Penlight provides a number of useful classes; there is `List`, which is a Lua clone of the standard Python list object, and `Set` which represents sets. There are three kinds of _map_ defined: `Map`, `MultiMap` (where a key may have multiple values) and `OrderedMap` (where the order of insertion is remembered.).  There is nothing special about these classes and you may inherit from them.

_Properties_ are a useful object-oriented pattern. We wish to control access to a field, but don't wish to force the user of the class to say `obj:get_field()` etc. This excerpt from `tests/test-class.lua` shows how it is done:


    local MyProps = class(class.properties)
    local setted_a, got_b

    function MyProps:_init ()
        self._a = 1
        self._b = 2
    end

    function MyProps:set_a (v)
        setted_a = true
        self._a = v
    end

    function MyProps:get_b ()
        got_b = true
        return self._b
    end

    local mp = MyProps()

    mp.a = 10

    asserteq(mp.a,10)
    asserteq(mp.b,2)
    asserteq(setted_a and got_b, true)

The convention is that the internal field name is prefixed with an underscore; when reading `mp.a`, first a check for an explicit _getter_ `get_a` and then only look for `_a`. Simularly, writing `mp.a` causes the _setter_ `set_a` to be used.

This is cool behaviour, but like much Lua metaprogramming, it is not free. Method lookup on such objects goes through `__index` as before, but now `__index` is a function which has to explicitly look up methods in the class, before doing any property indexing, which is not going to be as fast as field lookup.
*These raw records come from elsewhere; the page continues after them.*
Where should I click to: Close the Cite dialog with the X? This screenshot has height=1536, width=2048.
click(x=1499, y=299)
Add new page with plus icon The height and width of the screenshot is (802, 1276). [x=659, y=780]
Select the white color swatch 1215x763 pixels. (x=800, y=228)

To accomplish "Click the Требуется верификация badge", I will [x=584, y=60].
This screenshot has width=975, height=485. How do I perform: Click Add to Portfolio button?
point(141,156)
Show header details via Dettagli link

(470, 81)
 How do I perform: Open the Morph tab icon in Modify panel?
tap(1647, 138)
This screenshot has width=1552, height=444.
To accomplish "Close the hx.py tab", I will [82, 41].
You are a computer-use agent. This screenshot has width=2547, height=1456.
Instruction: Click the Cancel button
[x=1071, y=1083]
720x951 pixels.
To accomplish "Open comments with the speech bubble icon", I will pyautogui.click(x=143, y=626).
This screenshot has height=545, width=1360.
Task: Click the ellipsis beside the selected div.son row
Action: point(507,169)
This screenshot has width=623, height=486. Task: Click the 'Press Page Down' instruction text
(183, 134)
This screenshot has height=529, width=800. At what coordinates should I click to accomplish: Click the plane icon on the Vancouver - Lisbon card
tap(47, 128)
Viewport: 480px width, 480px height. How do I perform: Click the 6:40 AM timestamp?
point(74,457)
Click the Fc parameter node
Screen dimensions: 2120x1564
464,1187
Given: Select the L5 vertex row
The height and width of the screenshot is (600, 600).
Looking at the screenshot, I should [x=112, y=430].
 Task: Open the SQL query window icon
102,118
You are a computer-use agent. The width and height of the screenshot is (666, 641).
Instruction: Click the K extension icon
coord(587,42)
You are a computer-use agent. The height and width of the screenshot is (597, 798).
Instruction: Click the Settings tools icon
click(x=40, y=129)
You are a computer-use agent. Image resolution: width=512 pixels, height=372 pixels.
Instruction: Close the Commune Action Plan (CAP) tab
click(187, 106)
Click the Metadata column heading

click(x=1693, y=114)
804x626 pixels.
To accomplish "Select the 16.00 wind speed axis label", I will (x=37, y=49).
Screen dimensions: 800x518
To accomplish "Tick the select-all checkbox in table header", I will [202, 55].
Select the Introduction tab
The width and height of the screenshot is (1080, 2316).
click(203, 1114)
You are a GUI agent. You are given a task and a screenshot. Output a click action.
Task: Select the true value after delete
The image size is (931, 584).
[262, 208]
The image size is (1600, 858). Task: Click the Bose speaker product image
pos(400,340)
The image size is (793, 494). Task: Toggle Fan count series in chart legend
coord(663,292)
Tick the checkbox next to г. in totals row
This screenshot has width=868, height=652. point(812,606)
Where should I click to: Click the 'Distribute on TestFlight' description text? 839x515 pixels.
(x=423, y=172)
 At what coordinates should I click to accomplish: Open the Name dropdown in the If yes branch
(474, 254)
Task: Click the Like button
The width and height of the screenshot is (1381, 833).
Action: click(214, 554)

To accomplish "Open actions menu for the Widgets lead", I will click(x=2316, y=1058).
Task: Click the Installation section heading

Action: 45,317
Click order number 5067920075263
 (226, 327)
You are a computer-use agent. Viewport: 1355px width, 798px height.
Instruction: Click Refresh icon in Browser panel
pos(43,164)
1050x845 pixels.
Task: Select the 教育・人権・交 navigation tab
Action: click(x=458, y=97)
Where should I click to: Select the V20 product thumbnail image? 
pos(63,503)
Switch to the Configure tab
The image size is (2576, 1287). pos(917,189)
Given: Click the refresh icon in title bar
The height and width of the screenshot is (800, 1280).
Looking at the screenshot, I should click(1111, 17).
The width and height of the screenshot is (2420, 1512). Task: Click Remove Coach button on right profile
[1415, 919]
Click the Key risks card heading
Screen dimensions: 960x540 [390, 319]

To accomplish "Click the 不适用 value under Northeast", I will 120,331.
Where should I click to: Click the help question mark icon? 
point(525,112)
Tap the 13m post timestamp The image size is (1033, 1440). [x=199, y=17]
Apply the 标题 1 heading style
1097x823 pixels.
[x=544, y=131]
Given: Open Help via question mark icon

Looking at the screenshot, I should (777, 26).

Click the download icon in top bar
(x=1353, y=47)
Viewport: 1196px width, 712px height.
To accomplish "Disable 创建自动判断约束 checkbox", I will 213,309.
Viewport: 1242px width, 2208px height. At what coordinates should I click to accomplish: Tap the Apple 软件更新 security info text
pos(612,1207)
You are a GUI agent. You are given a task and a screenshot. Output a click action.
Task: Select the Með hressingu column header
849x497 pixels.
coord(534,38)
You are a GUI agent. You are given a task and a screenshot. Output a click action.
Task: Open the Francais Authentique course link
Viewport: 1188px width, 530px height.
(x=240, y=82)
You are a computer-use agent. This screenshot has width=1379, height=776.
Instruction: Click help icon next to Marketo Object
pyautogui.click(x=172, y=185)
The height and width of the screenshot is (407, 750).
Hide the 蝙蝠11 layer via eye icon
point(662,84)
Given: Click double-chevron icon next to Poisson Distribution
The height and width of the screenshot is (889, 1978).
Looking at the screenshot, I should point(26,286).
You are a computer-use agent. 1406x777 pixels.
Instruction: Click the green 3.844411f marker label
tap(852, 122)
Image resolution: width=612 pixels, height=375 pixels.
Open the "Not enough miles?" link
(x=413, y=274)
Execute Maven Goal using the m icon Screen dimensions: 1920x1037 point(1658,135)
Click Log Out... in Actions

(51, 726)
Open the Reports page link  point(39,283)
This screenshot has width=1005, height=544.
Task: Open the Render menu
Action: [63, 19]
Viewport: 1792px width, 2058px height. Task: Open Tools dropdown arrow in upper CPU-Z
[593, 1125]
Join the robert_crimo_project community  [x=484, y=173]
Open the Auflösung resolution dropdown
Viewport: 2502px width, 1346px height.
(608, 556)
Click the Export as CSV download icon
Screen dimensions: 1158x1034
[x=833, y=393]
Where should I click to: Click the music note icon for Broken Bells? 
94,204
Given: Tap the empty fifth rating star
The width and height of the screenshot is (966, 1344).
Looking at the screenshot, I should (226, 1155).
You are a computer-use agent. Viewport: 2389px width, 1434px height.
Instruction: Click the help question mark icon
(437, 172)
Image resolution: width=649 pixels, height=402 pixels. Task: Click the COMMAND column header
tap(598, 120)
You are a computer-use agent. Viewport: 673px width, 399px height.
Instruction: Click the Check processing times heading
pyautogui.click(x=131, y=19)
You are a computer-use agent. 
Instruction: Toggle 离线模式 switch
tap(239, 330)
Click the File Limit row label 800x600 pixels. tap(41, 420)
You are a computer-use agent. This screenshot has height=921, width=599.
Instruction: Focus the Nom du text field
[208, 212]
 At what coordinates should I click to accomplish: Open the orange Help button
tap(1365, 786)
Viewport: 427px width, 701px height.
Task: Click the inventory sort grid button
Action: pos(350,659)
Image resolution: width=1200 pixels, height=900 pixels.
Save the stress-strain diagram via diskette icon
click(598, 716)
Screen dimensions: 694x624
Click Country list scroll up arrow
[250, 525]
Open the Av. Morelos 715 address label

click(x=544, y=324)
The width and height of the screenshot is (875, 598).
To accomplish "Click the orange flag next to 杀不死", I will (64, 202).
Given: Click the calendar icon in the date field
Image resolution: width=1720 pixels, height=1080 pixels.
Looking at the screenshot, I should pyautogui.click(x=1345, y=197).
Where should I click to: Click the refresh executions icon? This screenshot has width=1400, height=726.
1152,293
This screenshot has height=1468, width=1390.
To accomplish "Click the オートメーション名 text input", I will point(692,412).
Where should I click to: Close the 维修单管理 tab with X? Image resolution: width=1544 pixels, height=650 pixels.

If however, your accessors actually do non-trivial things, then the extra overhead could be worth it.

This is not really intended for _access control_ because external code can write to `mp._a` directly. It is possible to have this kind of control in Lua, but it again comes with run-time costs, and in this case a simple audit of code will reveal any naughty use of 'protected' fields.